Pychecker

Anthony Greene sysfault at zetafunc.net
Fri Jun 9 15:41:57 EDT 2006


On Fri, 09 Jun 2006 11:46:59 -0700, Matt Good wrote:

> Anthony Greene wrote:
>> Howdy, I had the impression that pychecker caught and reported such
>> dynamic syntactical errors.
>>
>> #!/usr/bin/env python
>>
>>
>> def add(i):
>>     i += 10
>>
>> status = 3
>>
>> if 1 == 1:
>>     statuss = 15
>>
>> add(status)
>>
>> =======================
>>
>> exalted sysfault$ pychecker foo.py
>> Processing foo...
>>
>> Warnings...
>>
>> None
>>
>> =======================
>>
>> Hence the mispelling of status (statuss), which was done purposely to test
>> if pychecker will acknowledge and report the error. Do i need to enable
>> some type of pychecker option in order for it to pick up the error? I know
>> that it is syntactically correct in python, however it's likely that
>> 'status' is meant.

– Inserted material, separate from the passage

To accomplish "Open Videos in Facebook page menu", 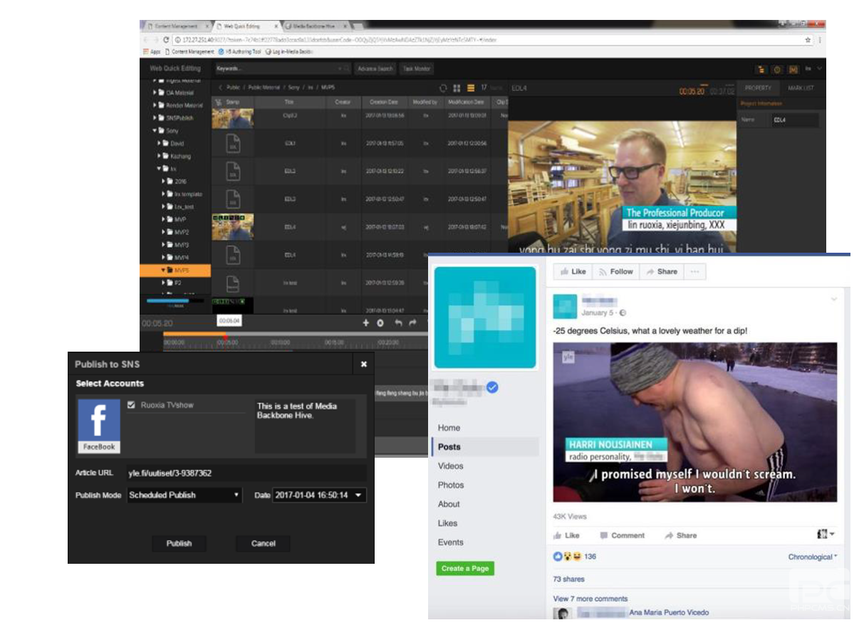I will pos(450,466).
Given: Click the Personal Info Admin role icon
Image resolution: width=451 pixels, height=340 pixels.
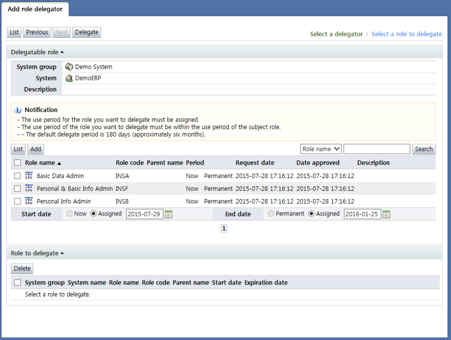Looking at the screenshot, I should [x=29, y=201].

Am i wishing that pychecker will replace a statically
>> typed language mechanism?
> 
> That's a functional error, not a syntactical one.  Analyzing the
> spelling of variables for similarity would lead to a lot of incorrect
> warnings since pychecker has no way to tell this apart from intentional
> similar spellings such as:
> 
> values = [1, 2, 3]
> value = values[0]
> 
> However, when the misspelling is made inside a local scope, rather than
> at the module level a warning is reported "test.py:8: Local variable
> (statuss) not used":
> 
> def add(i):
>     i += 10
> 
> def test():
>     status = 3
>     if 1 == 1:
>         statuss = 15
>     add(status)
> 
> 
> This is why tools like pychecker (or pyflakes, pylint, or even a static
> code compiler) aren't a substitute for unit tests.  They can definitely
> help catch common mistakes, but they can't ensure your code does what
> you intended.

Thanks guys, exactly what was needed.
-- 
A wise man knows he knows nothing.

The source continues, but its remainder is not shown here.